R-Tech Ueno completes new VAP-1 inhibitor’s Phase I single-dose clinical trial

25th May 2015 (Last Updated May 25th, 2015 18:30)

Bio venture firm R-Tech Ueno has completed the Phase I single-dose clinical trial for the new molecular entity RTU-1096.

Bio venture firm R-Tech Ueno has completed the Phase I single-dose clinical trial for the new molecular entity RTU-1096.

RTU-1096 is a vascular adhesion protein-1 (VAP-1) inhibitor with anti-inflammatory and immunomodulatory effects.

R-Tech Ueno president Dr Yukihiko Mashima said: "This VAP-1 inhibitor RTU-1096 is an agent that is First in Class (First-in-Human use). We are very pleased that the trial result confirmed the safety of RTU-1096 up to the highest dose.

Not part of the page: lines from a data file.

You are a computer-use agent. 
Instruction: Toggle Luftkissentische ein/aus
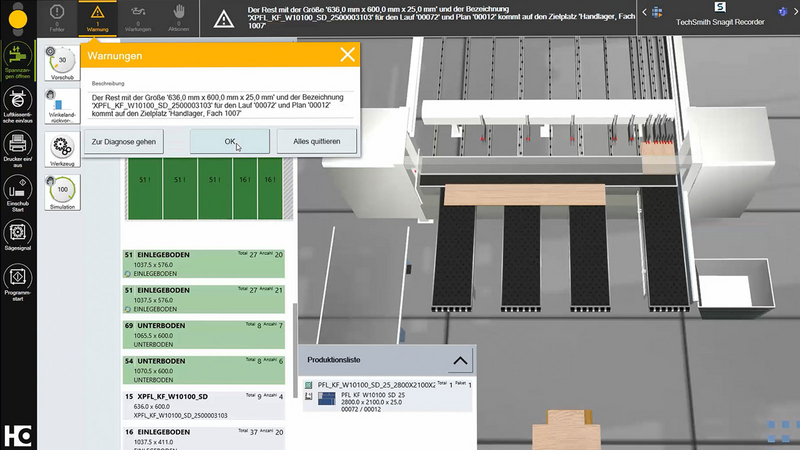(18, 101)
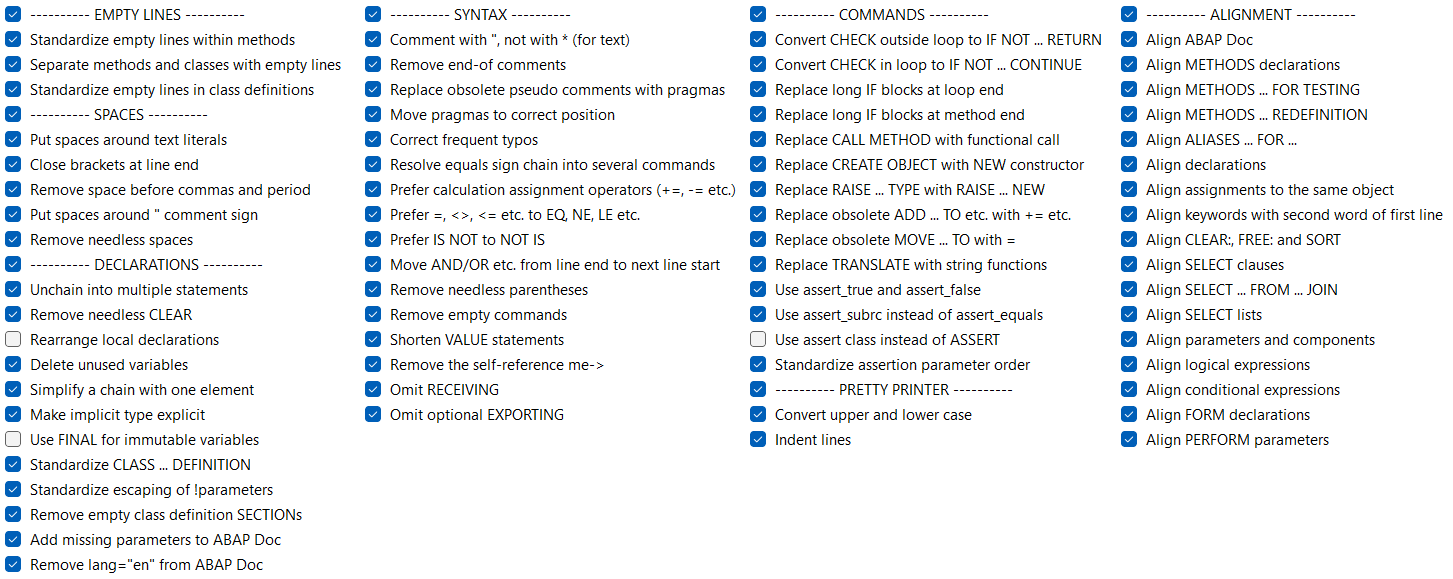Turn off Align PERFORM parameters
Viewport: 1453px width, 579px height.
[x=1129, y=440]
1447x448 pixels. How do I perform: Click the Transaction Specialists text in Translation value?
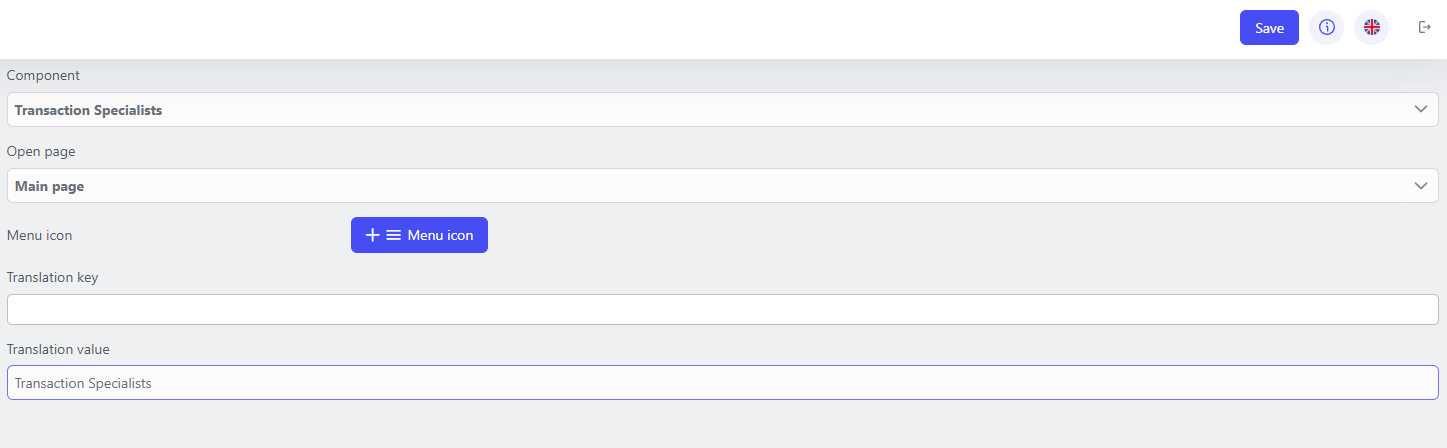[83, 383]
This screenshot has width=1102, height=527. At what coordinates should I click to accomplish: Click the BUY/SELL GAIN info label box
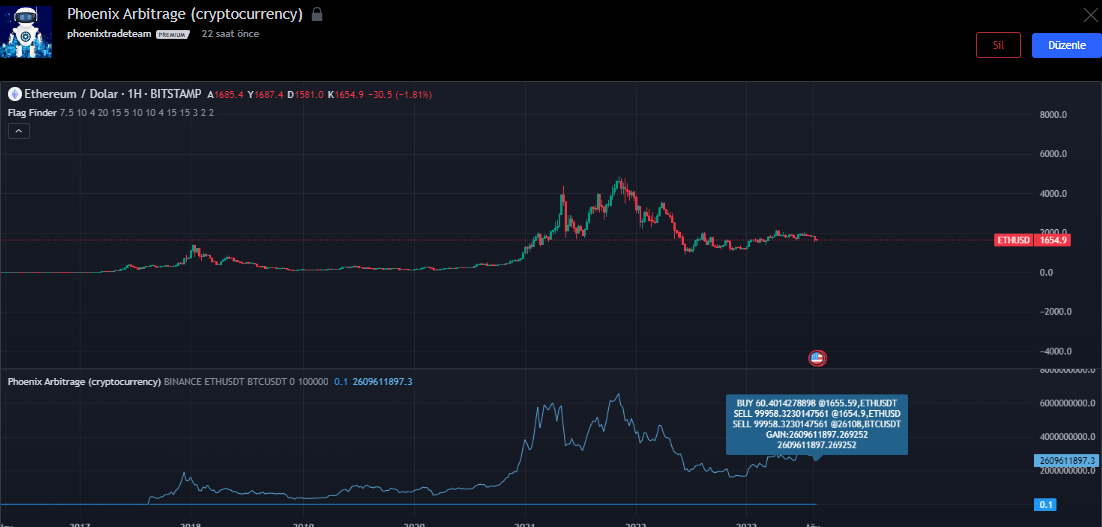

"In addition, the trial data indicated significant and sustained reduction in serum VAP-1 activity after once-daily low-dose administration of RTU-1096."

The company is involved in developing an anti-inflammatory drug with a new mechanism of action based on VAP-1 inhibitory effect.

Currently, the firm is carrying out the Phase I clinical trial for the oral agent of a new molecular entity RTU-1096 that is targeted at healthy adult males.

R-Tech completed the single-dose trial, which is the first trial stage. It is designed to evaluate the safety, tolerability and pharmacokinetics of RTU-1096 in a single dose.

The trial has been carried out as a placebo-controlled double-blind study, in which investigational drugs were administered to 40 subjects in total.

According to the company, all subjects completed the full administration period without any cases of discontinuation and five adverse events in five subjects, including the placebo group, were reported.

The safety and tolerability of RTU-1096 up to the highest dose have been confirmed and serum VAP-1 activity of each subject was measured in this trial.

The result demonstrated significant reduction in serum VAP-1 activity of all subjects, from low-dose group to high-dose group, immediately after the administration of RTU-1096.

R-Tech has decided to proceed to the repeated dose clinical trial of RTU-1096 as scheduled, based on these trials. The repeated dose trial will also assess safety, tolerability, pharmacokinetics, and the effect on serum VAP-1 activity of RTU-1096.